Work instructions
Report how many lines in the data include "agent", with the number as the only reply.

Information given
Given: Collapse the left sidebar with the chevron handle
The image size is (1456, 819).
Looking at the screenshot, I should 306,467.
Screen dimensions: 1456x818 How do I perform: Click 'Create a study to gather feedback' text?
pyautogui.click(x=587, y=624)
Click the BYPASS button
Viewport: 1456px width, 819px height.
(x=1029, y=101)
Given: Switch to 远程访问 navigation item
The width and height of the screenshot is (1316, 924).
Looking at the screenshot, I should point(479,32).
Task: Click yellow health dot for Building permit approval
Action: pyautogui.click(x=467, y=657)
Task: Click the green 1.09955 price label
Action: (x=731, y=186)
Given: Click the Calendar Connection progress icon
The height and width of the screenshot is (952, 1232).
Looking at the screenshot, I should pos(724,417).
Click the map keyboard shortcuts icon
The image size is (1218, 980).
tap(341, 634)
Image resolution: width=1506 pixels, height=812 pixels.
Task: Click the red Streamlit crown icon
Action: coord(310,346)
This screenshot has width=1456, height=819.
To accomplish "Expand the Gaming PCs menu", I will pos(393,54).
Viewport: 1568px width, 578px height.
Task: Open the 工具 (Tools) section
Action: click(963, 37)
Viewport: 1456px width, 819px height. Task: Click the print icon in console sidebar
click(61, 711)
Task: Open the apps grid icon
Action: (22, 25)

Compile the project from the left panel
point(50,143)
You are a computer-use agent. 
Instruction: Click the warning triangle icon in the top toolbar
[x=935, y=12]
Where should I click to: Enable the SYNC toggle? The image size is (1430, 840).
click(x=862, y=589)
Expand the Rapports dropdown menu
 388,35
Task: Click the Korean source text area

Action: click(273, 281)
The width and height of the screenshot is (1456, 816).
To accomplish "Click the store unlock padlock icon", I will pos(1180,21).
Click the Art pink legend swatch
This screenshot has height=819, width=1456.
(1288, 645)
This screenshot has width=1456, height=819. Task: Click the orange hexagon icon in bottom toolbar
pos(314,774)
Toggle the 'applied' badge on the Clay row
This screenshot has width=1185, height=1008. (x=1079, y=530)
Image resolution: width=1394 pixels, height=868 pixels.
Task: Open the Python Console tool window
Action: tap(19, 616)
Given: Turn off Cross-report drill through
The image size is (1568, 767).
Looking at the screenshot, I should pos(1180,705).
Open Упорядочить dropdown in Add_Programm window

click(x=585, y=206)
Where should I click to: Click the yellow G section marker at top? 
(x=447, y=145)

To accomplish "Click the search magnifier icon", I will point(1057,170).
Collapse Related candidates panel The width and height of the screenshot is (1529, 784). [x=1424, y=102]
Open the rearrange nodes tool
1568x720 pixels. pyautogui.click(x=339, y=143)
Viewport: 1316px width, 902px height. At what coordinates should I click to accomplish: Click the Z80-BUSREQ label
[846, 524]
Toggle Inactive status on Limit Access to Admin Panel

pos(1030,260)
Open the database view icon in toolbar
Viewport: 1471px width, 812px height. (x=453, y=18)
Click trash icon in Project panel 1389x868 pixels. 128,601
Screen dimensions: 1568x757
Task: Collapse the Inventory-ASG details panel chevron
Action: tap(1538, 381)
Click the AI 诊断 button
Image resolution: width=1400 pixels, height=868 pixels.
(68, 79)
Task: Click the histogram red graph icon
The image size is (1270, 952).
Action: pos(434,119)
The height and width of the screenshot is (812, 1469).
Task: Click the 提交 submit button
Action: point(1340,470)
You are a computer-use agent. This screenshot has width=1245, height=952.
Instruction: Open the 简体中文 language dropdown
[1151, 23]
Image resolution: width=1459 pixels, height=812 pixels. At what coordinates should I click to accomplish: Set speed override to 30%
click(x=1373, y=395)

Answer box
2